Filosofi, uomini di Chiesa e artisti provenienti dall’Occidente e dalla Russia si incontreranno infatti per porre a tema l’uomo, la sua reale statura e le potenzialità di rinascita che sono nascoste nelle pieghe della stessa civiltà malata che sembra sopraffarci da ogni lato.

A partire dalla gratitudine: l’interessante, infatti, è che questa possibilità di rinascita non è un’utopia del futuro, o un patetico e nostalgico tentativo di riandare a un passato irreale, idealizzato, bensì un’esperienza già in atto, sorta alcuni decenni fa attraverso carismi sorprendentemente simili, sia nel mondo ortodosso che in quello cattolico e anglicano, che nel tempo si sono incontrati e intersecati, tracciando vie di amicizia e di fraternità nel grande alveo del cammino della Chiesa.

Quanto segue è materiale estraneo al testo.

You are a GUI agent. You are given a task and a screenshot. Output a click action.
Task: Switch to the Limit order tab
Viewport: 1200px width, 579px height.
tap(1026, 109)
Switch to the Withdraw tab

Stiamo parlando della via percorsa da don Luigi Giussani dal seminario di Venegono alle aule del Berchet per testimoniare la «cosa dell’altro mondo» che aveva incontrato; del cammino fatto nella Russia sovietica o nell’emigrazione da padre Aleksandr Men’, Sergej Averincev, padre Šmeman, il metropolita Antonij Bloom e altri ancora, imbattutisi nella persona vivente di Cristo proprio laddove sembrava essere stata negata per sempre; delle ricerche di John Milbank e dei suoi amici per liberare la ragione «secolarizzata» e restituirla alla sua statura autentica, cristiana.
 

«Non si sente il rumore dell’erba che cresce», recita un detto popolare russo a significare che la vita, la bellezza si impone d’un tratto, senza far rumore. Ed è quello, in particolare, che è successo in Russia: oggi stiamo cominciando a prendere coscienza di un fenomeno imponente, ma che finora era come passato inosservato.

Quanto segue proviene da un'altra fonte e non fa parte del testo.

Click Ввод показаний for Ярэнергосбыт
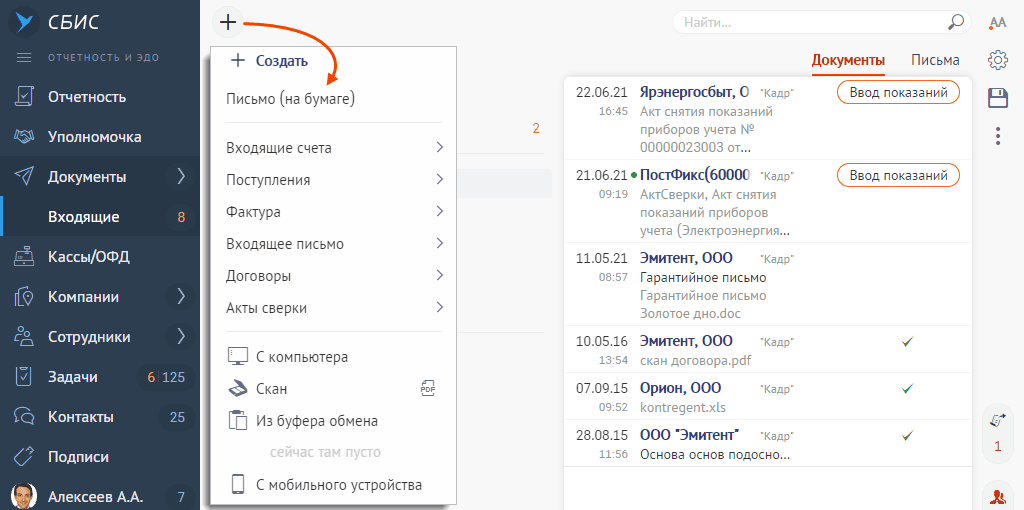The image size is (1024, 510). [897, 92]
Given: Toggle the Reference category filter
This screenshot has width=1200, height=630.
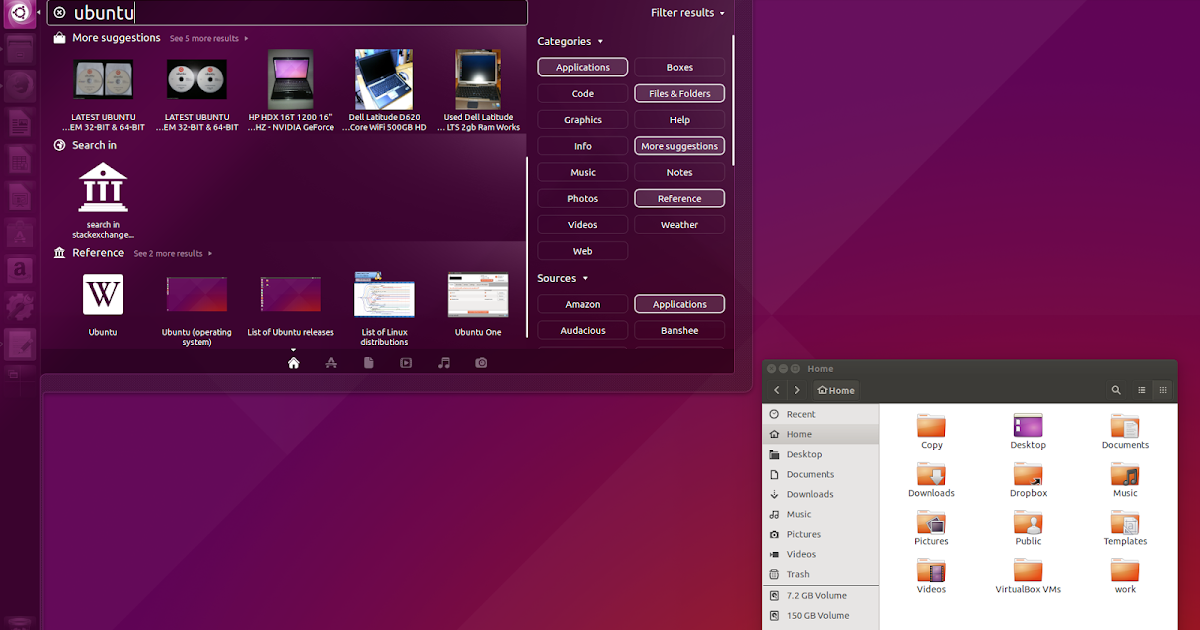Looking at the screenshot, I should [679, 197].
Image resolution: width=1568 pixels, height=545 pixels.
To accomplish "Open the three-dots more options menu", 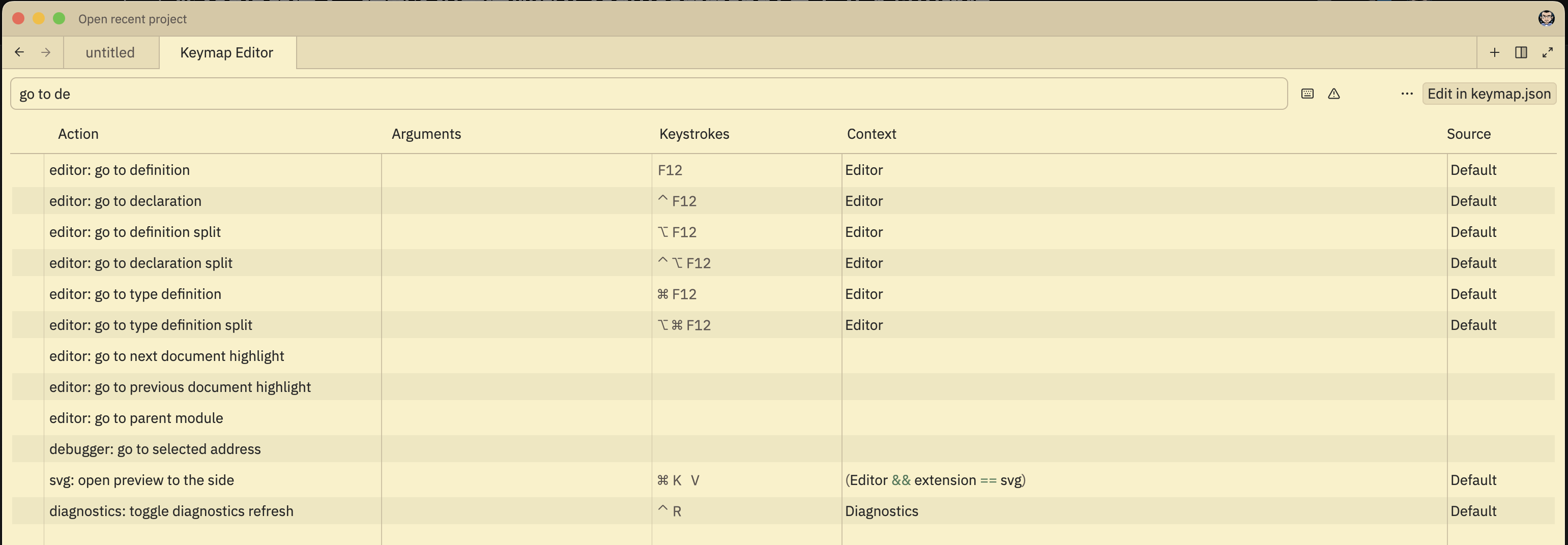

Si aveva l’impressione che si trattasse di alcune singole grandi personalità, isolate e addirittura in qualche modo «eccentriche» rispetto alla Chiesa ufficiale, fortemente condizionata dal regime. In realtà – ed è questa la novità che il convegno vorrebbe evidenziare – ciascuno per vie diverse e seguendo la propria vocazione, queste persone hanno contribuito a creare una traccia unitaria, una nuova prospettiva di metodo educativo, diventando per molti una guida, originando e alimentando comunità cristiane ed esperienze ecclesiali connotate dalla consapevolezza del proprio compito educativo e missionario.

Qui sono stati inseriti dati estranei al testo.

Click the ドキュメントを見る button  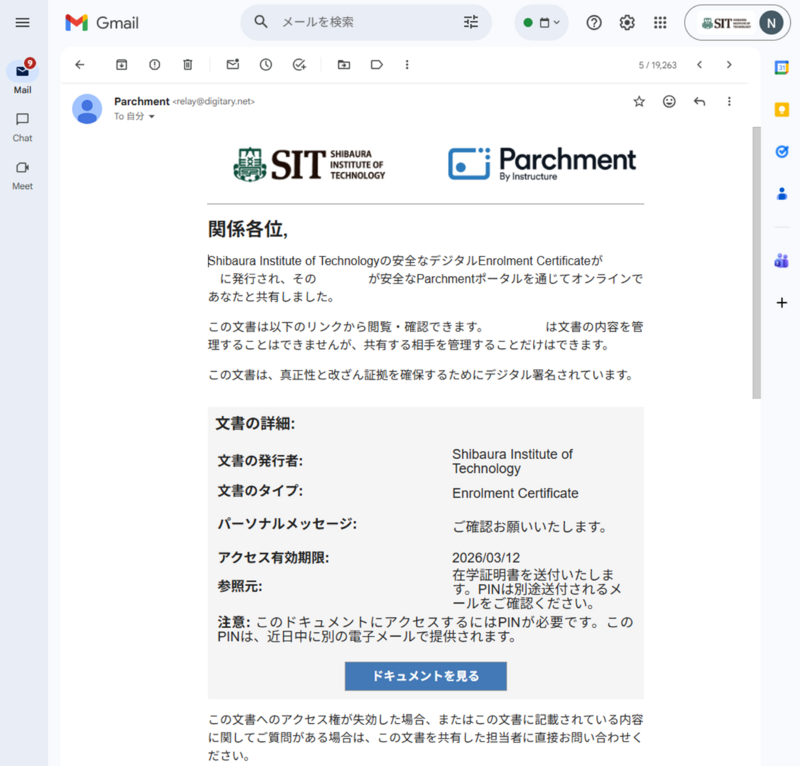pyautogui.click(x=425, y=676)
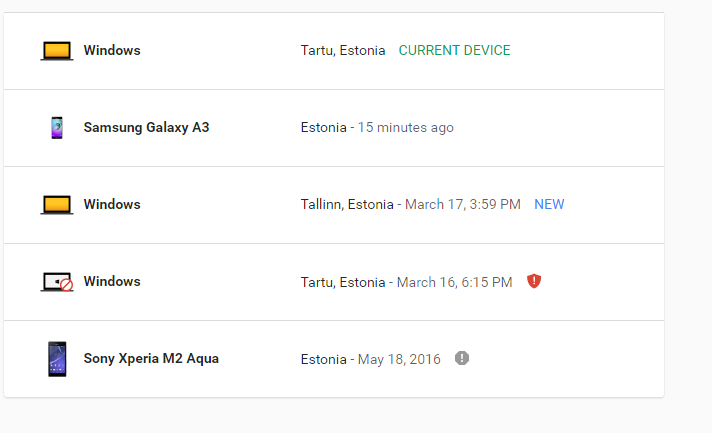Click Tallinn, Estonia - March 17, 3:59 PM details
The height and width of the screenshot is (433, 712).
[410, 204]

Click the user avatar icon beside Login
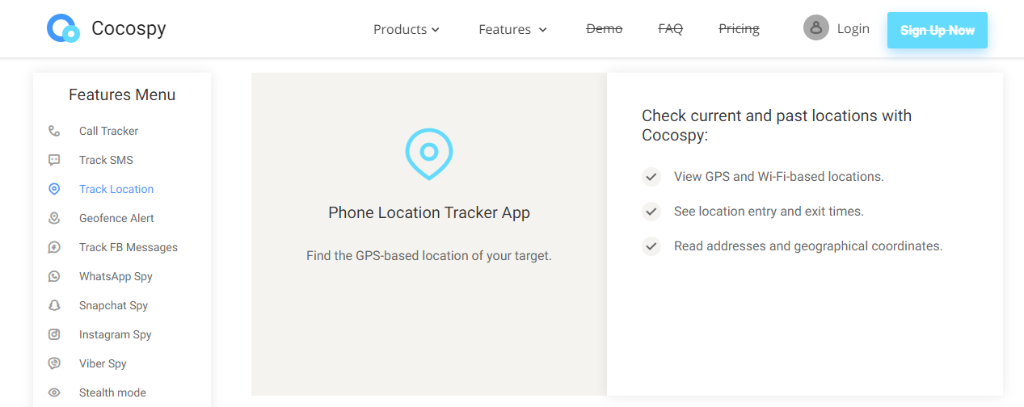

In altri termini, oltre alla grande letteratura russa, oltre al pensiero «forte» del dissenso, nutrito da personalità come Solženicyn, Havel, Bukovskij ecc., si va configurando una teologia che potremmo definire come «teologia della comunione», e che rilegge il cammino di ricerca religiosa dell’uomo contemporaneo e il suo approdo alla fede attraverso le categorie di «incontro», «esperienza», «avvenimento», «ferita», «cuore» e così via.

Una risorsa impensata, insperata – se si pensa al travaglio e alle persecuzioni subite dalla Chiesa russa nel XX secolo – che oggi può realmente diventare lo strumento di un nuovo inizio, l’imporsi di una «Presenza che non si può né descrivere a parole, né afferrare con l’intelletto, né vedere, né figurarsi con l’immaginazione. Si può solo incontrarla» (Georgij Čistjakov). Un’esperienza che oggi unisce cattolici, ortodossi, anglicani, che li muove davanti ai carismi suscitati nella Chiesa, li rende curiosi, attenti e carichi di stupore di fronte a quanto sta accadendo.